What was the something of value? A green item. The very same item, that is to say, which will either be sold to a vendor for a pittance or deconstructed for crafting mats and Essence of Luck, which builds Magic Find, which is desired because it increases the chances of getting better loot than Greens, which no one wants to get if they can avoid it.

Players do not, as a rule, enjoy getting poor quality items as a reward for a big fight. They'd rather have an item of reasonable quality or a fixed amount of currency with which they can buy one. Hell, they'd probably take a choice of nothing at all most times against a good chance of a much better item, so long as that item dropped at a frequency that felt fair.


In the absence of anything genuinely desirable being offered, however, many pragmatic players are willing to settle for a pile of intrinsically useless junk so long as it can be sold or converted into something useful and, most importantly, so long as the pile is big enough to make them feel they haven't completely wasted their time. The pile now on offer for running the Queen's Gauntlet has been weighed and found to be just about adequate. The sputtering, failing festival is, fitfully, back in business.
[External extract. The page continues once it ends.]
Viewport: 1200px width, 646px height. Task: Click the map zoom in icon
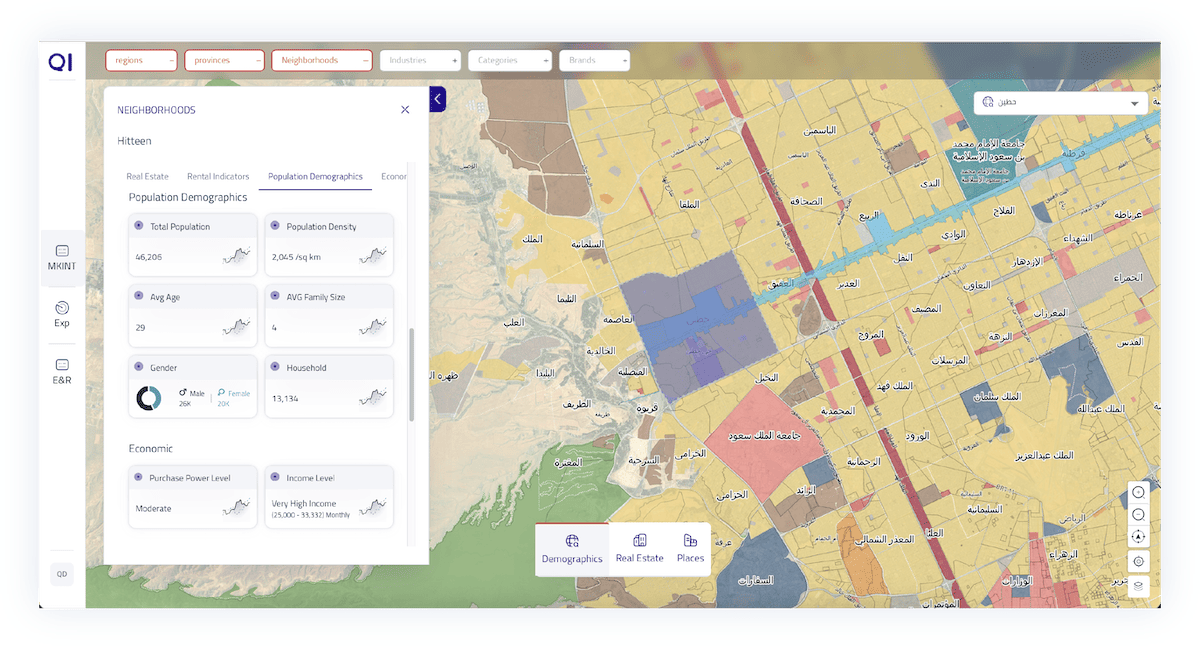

I did the Gauntlet three times last night. I had to Guest to change megaserver maps to find one that wasn't utterly shambolic. I lucked onto one filled with good-spirited, polite, pleasant, conversational players. First run was a shambles but instead of everyone leaving a big discussion began on how we could do better, commander tags were popped, people co-operated, we took another run at it and had five bosses down with two minutes to go on the Silver timer.

We failed that one and took Bronze but everyone was upbeat. Several people commented it was the closest they'd ever come to Silver. I hadn't planned on staying but it was such a pleasant environment I changed my mind and lined up for another try. After a shaky start we went into Silver Time two bosses down. With two minutes left we still had two bosses to go but unlike last time, when the Ogre was at full health and proved too much for the half-dozen players trying not to scale him, both were around 30%.


When the last boss went down there were three seconds left on the clock. It was exciting, satisfying and entertaining and I'd had enough and so had most everyone else. The commanders tagged down and people drifted off. I de-guested and went to the Borderlands, where I remained for the next four hours until bedtime.

It's not that I don't, won't or can't enjoy ANet's new direction, then, even though my personal preference remains very strongly skewed towards the open, inclusive, come-as-you-are approach that we were promised in the long run-up to launch. You may remember it as the paradigm shift in gameplay that would change MMOs forever. Well, they tried that and it came out very differently to how they expected so now we all have to revise our expectations.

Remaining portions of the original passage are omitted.